[AVAILABLE DATA Boundary: Start]
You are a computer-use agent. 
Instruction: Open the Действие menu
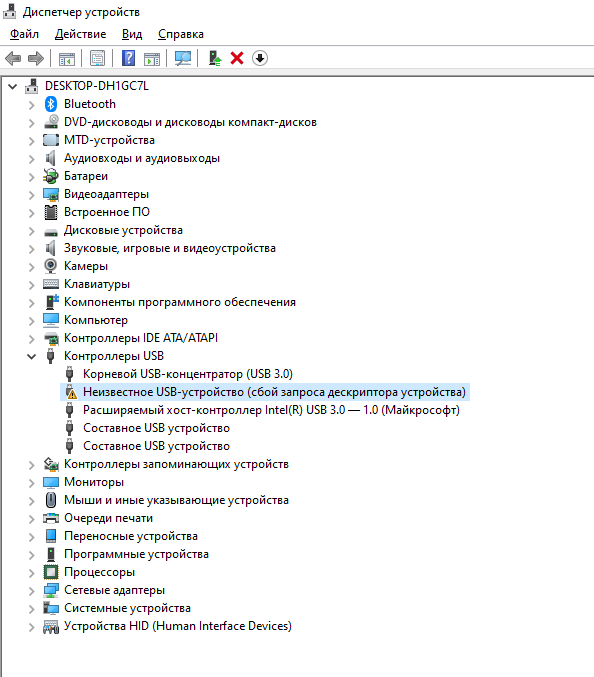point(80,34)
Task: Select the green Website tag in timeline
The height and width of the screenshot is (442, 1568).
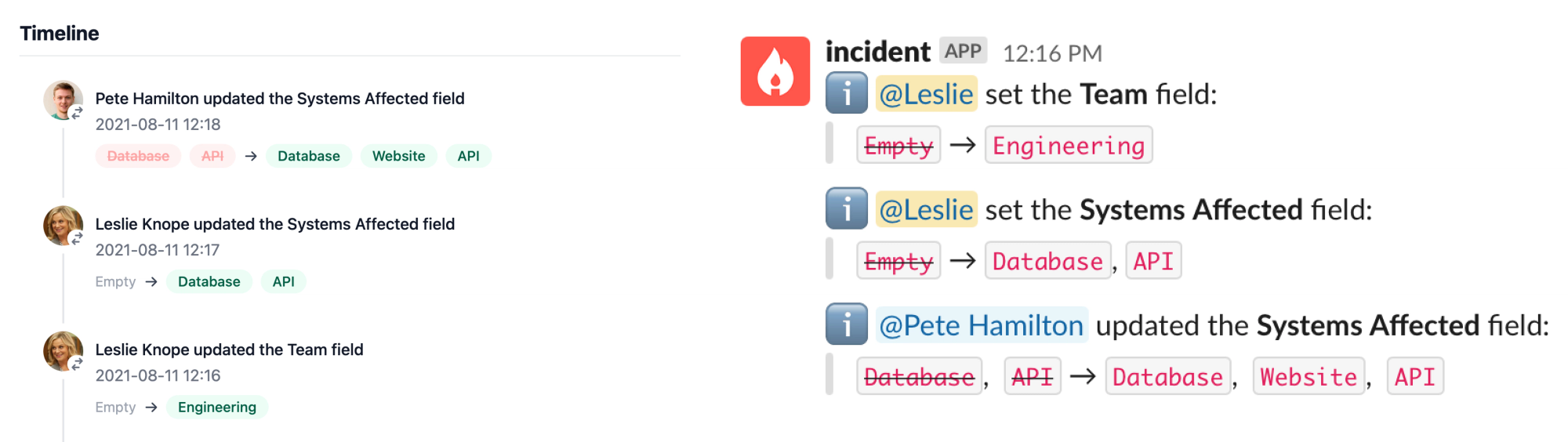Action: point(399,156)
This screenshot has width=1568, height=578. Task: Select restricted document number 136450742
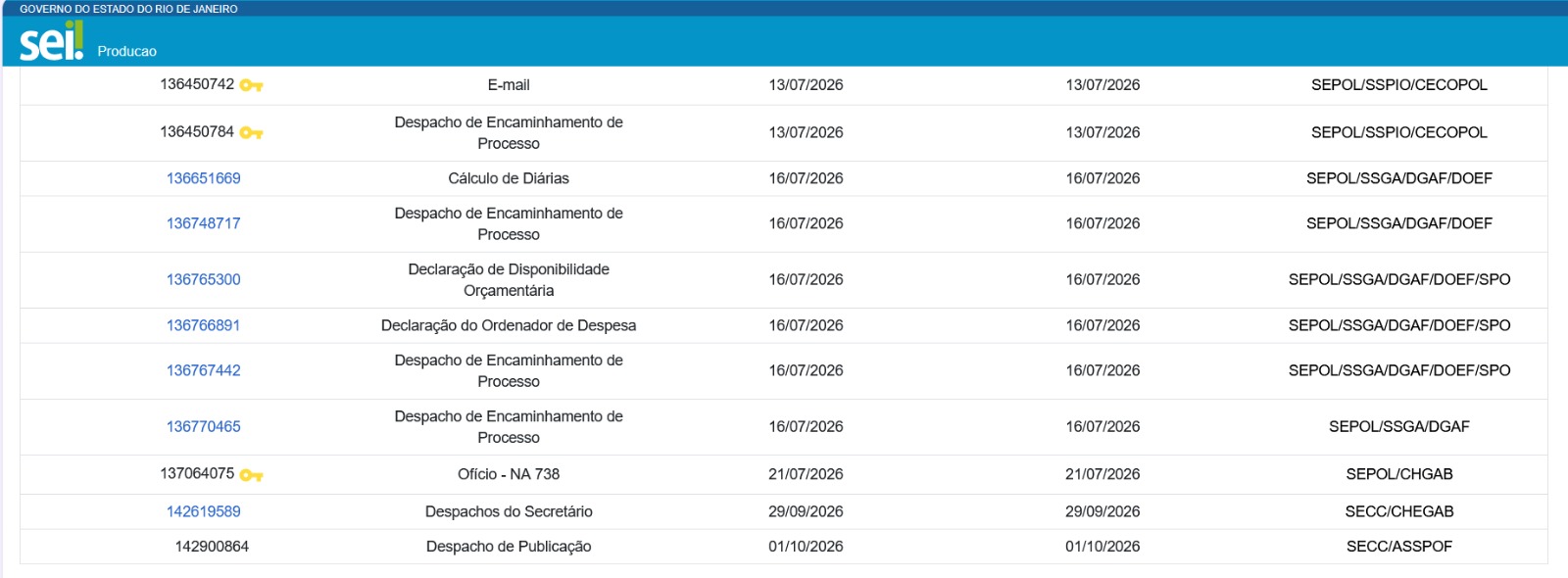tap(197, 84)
[AVAILABLE DATA Boundary: End]
REQUIREMENT.
Each line of the data is to be duplicated exactly; pictures stay out of the copy.

WRITTEN ANSWER.
You are a computer-use agent. 
Instruction: Open the Действие menu
point(80,34)
Task: Select the green Website tag in timeline
The height and width of the screenshot is (442, 1568).
Action: point(399,156)
This screenshot has width=1568, height=578. Task: Select restricted document number 136450742
tap(197, 84)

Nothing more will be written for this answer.